However, I’m curious as to why I need to do it that way, when using pure WebGL does not have these artifacts? jsfiddle[dot]net/6p8xr1mc/ (broke the link due to being a new user and only able to post 2 links in a post)
Interestingly, if I set change canvas.getContext('webgl'); to canvas.getContext('webgl', {premultipliedAlpha: false}); I get the same black outline that we get in BJS. So I wonder if that’s what BJS is doing. I wonder if that is configurable?
I did try dynamicTexture.update(true, true) to set the texture to premultiplied (after rendering the text), but the black outline just gets thicker.
Either way, I agree BJS seems to be doing the right thing with the texture, on the other hand, I spent quite a number of hours trying to get the black outline to go away.

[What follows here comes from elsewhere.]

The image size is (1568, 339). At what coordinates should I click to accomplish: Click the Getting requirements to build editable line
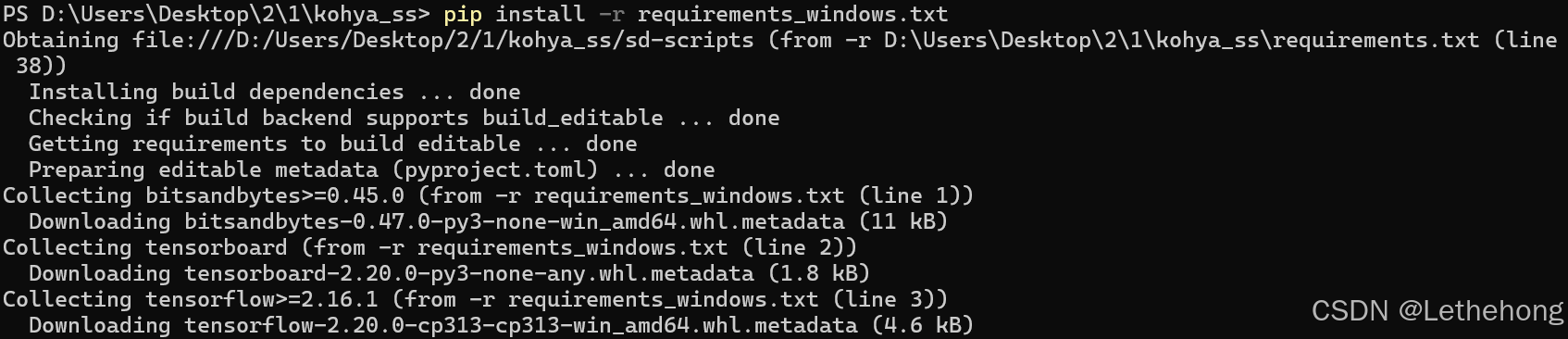332,144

Food for thought.
You need to set the dynamic texture as pre-multiplied as well as enable the right blending mode.
This blending mode should be set to ALPHA_PREMULTIPLIED_PORTERDUFF but when doing this there’s a line in the shader code that is added: color.rgb *= alpha. However, we don’t want this to happen, we only want to set the OpenGL blending factors to 1 / ONE_MINUS_SRC_ALPHA / 1 / ONE_MINUS_SRC_ALPHA.
The easiest way is to override the blending factors and set the ones we want in the material.onBind observable:
Yes! There we go, that’s what I want. Maybe there should be another version of alphaMode similar to ALPHA_PREMULTIPLIED_PORTERDUFF that doesn’t multiply the rgb.